Die Europäische Union hat sich viel vorgenommen. Das ehrgeizige Emissionsziel lautet: 50% weniger CO2-Emissionen bis 2030 (Basisjahr 1990). Die Vorschläge, die die EU-Kommission dazu vorlegen wird, bedienen sich eines breiten Instrumentariums und werden tief in den Alltag der Bürgerinnen und Bürger Europas eingreifen: Es geht um den Emissionshandel, Energiesteuern, Energieeffizienzziele, CO2-Grenzabgaben, Klimasozialfonds und grüne Treibstoffe. Betroffen sind die individuelle Mobilität, Wohnen, Energieerzeugung, Schifffahrt und Luftverkehr, Nahrungsmittelerzeugung und Forstwirtschaft, Exporte und Importe sowie der Ausbau erneuerbarer Energien und deren Infrastruktur.
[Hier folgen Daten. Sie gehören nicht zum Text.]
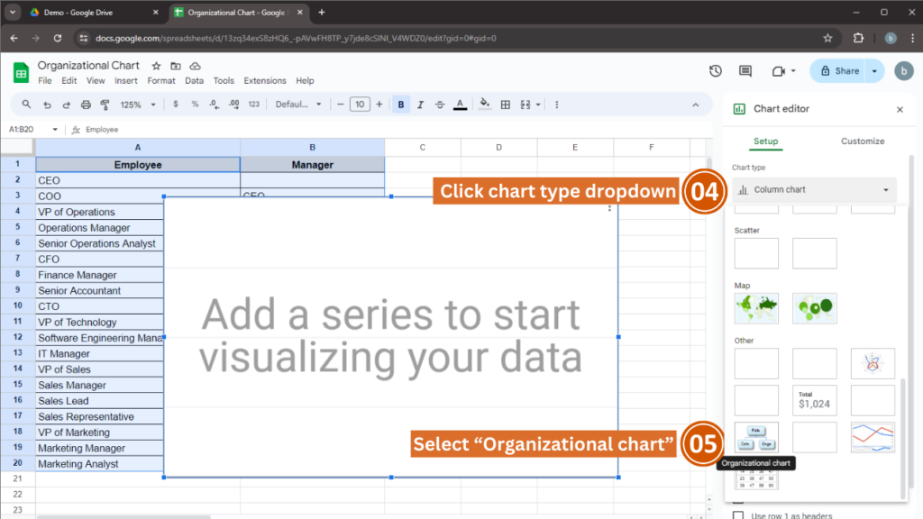
Task: Open the Extensions menu
Action: [264, 80]
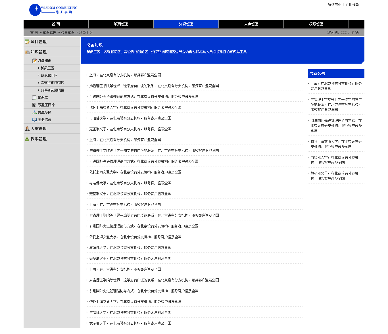Go to the 权限管理 top navigation tab
Image resolution: width=388 pixels, height=334 pixels.
click(316, 24)
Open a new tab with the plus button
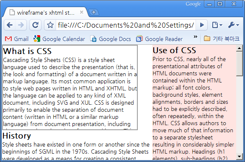The width and height of the screenshot is (245, 162). pyautogui.click(x=94, y=12)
Im Europa des Jahres 2030 sollen die Menschen anders wohnen, fahren, fliegen, essen, wirtschaften als heute: Europa wird sich umbauen müssen, wenn die vereinbarten Ziele erreicht werden sollen. Vor die Verwirklichung der Pläne hat die europäische Demokratie den politischen Verhandlungsprozess gesetzt. Auf die Vorlage der Kommissionspläne werden Stellungnahmen und Verhandlungen zwischen den Regierungen der Mitgliedstaaten und dem Europäischen Parlament folgen, so wie es der Gesetzgebungsprozess der EU vorsieht. Und dabei werden die unterschiedlichen Interessen der einzelnen Mitgliedstaaten hart aufeinanderstoßen; die Lobbyorganisationen der betroffenen Branchen und NGOs werden versuchen, sich Gehör zu verschaffen. Die große Frage dabei lautet: Ist der Richtwert 2030 zu halten?
Emissionshandel ausweiten
Allein drei Beispiele mögen Dimension und Komplexität des künftigen Prozesses veranschaulichen. Punkt 1: Der Umbau des EU-Emissionshandelssystems. Der Handel mit Emissionszertifikaten zur Verringerung des CO2-Ausstoßes ist ein urliberaler Ansatz. Er gilt heute als etabliert und wird nun auf seine nächste Stufe geführt. Nach Energieerzeugung, verarbeitender Industrie und Luftfahrt in der EU soll sein Wirkungsbereich ausgedehnt und die Zahl der Zertifikate verringert sowie deren kostenlose Verteilung reduziert werden. Zu hören ist, dass die EU-Kommission Schifffahrt, Gebäude und Straßenverkehr in das neue System einbeziehen will.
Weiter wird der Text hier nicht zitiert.